Emmanuel Tittley





Né le 23 juillet 1924 à Chute-à- Blondeau de Delphis et Herméline Clermont, M Tittley s'enrôle et signe pour le domaine de l'aviation en juin 1943 à l'âge de 18 ans. Il est appelé sous les drapeaux en août suivant. Trois frères l'avaient déjà précédé dans les Forces: 2 dans l'armée et 1 dans la marine.

M. Tittley fait son entraînement de base à Lachine pendant environ 2 semaines. Il quitte ensuite pour le #3 Bombing et Gunnery School à Macdonald au Manitoba en 1944. Les avions utilisés pour l'entraînement viennent d'Angleterre et portent souvent des trous de balles! On dit aux aspirants pilotes que ce sont des animaux qui y ont fait des trous avec leurs cornes!

Il commence le cours de gunner mais ne le termine pas parce que le visage de la guerre change après le débarquement en Normandie; le besoin d'air gunner ne se fait plus sentir.
Il devient alors ground crew et est assigné à une grande diversité d'emplois: conduire des ambulances, travailler dans les bureaux, fermer des bases. Il est important de noter que tous les jeunes et les moins jeunes qui se sont engagés dans les forces armées n'ont pas nécessairement connu le combat. Il existait une multitude d'emplois connexes, essentiels à la vie et au bon fonctionnemnt de la machine de guerre autant en Europe qu'au pays.

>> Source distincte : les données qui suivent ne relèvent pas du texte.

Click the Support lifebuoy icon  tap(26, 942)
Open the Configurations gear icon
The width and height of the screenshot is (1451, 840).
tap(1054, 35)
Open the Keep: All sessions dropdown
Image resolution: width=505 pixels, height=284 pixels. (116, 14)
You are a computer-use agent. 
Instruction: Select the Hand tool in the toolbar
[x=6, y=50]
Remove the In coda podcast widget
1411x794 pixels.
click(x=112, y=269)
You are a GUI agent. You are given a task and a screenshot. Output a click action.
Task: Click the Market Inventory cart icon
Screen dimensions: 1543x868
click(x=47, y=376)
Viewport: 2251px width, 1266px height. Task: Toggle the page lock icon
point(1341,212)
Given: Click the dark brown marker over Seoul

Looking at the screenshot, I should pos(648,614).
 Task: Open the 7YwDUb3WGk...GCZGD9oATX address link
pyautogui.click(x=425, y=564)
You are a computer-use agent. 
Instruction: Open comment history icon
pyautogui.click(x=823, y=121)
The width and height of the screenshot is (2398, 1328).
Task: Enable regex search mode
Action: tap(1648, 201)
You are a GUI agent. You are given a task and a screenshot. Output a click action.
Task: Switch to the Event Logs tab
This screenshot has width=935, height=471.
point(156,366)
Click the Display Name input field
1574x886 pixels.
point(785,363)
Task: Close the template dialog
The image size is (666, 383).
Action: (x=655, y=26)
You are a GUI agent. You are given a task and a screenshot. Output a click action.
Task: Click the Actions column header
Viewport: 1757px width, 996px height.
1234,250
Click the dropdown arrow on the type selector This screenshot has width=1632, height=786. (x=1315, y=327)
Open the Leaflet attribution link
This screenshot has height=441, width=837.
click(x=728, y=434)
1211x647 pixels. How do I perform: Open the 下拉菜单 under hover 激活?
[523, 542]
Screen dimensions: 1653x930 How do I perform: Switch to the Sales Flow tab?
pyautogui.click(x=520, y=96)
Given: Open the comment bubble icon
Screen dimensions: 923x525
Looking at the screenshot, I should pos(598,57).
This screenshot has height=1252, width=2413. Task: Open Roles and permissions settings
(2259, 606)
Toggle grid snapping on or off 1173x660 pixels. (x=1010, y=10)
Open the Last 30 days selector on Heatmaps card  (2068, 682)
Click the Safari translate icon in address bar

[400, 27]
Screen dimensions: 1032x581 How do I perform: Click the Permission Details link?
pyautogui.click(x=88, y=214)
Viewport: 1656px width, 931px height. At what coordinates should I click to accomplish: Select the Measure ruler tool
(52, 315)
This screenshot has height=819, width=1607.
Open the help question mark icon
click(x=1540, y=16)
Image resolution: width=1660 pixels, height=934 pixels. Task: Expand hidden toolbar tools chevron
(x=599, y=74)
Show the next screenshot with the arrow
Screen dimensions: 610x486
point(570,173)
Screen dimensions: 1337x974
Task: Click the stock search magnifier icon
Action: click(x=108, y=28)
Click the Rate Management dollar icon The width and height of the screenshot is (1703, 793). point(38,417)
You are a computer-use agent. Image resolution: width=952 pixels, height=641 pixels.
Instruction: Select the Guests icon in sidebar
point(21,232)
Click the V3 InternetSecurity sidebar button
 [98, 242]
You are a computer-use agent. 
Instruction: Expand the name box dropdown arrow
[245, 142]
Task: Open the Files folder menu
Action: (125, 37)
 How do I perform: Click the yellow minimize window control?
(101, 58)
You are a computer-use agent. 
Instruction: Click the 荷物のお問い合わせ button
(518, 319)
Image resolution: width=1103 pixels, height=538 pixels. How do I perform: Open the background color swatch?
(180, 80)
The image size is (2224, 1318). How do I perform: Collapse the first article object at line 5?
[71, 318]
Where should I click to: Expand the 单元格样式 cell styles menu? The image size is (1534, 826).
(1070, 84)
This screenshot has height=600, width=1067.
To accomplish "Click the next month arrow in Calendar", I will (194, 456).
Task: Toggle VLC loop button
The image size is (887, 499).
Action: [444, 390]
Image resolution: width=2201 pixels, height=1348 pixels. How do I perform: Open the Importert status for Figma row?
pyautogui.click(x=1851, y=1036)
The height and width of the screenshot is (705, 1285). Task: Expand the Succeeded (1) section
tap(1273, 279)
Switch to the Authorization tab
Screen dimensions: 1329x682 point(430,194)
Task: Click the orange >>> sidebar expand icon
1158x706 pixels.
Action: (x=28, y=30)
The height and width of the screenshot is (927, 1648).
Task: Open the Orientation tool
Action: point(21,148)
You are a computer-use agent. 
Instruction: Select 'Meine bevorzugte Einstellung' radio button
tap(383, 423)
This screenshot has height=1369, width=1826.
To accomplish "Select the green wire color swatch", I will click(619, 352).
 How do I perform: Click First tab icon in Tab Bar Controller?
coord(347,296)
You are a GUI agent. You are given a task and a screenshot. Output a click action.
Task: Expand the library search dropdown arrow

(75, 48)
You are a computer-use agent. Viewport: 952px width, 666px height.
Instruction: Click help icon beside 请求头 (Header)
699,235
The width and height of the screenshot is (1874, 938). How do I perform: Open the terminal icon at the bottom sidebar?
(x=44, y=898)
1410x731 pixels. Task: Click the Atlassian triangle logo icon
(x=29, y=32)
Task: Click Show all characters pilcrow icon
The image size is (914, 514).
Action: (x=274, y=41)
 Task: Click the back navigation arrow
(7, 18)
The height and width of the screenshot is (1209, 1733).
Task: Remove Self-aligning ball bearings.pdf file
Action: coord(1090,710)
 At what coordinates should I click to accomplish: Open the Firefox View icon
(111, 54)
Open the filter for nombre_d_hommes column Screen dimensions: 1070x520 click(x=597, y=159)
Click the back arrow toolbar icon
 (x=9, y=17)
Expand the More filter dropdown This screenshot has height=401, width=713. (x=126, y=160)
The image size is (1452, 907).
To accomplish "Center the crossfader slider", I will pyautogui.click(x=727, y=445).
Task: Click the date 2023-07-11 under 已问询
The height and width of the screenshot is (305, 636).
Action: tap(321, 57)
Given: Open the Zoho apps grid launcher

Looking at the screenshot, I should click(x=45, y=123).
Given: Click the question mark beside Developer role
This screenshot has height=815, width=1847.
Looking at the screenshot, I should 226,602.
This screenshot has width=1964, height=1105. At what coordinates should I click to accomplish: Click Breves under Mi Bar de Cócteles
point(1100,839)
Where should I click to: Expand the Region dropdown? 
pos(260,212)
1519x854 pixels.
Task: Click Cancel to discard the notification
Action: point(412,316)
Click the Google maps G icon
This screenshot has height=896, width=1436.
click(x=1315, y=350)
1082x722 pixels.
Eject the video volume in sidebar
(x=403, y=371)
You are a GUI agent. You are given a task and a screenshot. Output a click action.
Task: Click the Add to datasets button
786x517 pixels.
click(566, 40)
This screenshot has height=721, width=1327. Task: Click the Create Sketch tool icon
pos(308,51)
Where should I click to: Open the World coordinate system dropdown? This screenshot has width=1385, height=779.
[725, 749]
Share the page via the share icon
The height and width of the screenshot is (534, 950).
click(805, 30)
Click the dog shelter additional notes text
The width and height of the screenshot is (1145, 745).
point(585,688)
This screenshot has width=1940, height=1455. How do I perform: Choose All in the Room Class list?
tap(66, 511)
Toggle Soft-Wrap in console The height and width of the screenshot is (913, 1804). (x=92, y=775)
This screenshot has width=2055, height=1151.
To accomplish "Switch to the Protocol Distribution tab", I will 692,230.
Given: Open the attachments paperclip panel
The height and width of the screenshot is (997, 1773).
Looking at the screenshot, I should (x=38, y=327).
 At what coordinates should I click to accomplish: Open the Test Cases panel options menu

En mai 1945, la guerre se termine en Europe et au Japon en août suivant. M. Tittley est alors assigné au personnel qui ferme les bases militaires au Canada. Il voyage donc de Estevan en Saskatchewan, Deburt en Nouvelle-Écosse, Mont-Joli au Québec et Uplands en Ontario. Fermer une base signifie vider le camp et envoyer l'équipement au War Surplus (sans aucun doute à l'origine des magasins du même nom).

À Mont-Joli, il fait partie des équipes de patrouille au-dessus du fleuve Saint-Laurent. Une partie de la guerre très peu connue des Canadiens a été vécue par des centaines de marins dans le Saint-Laurent. Vingt-trois navires, dont 19 civils, ont été coulés par les U-boats, sous-marins allemands. Aucun sous-marin n'a été détruit. Les bateaux ont été coulés aussi loin que Rimouski. Plus de 350 personnes de la marine marchande, personnel de la marine et civils (dont 136 sur un traversier) ont perdu la vie durant cette période que la majorité des Canadiens ignorent. Le Saint-Laurent aurait-il dû être désigné comme "zone de guerre"?

M. Tittley avait travaillé à la base militaire de St-Eugène, le #13 Elementary School avant de s'enrôler. C'est là qu'il y fait la connaissance de Guy Bertrand, qui perdra la vie à Bagotville aux commandes de son Harvard.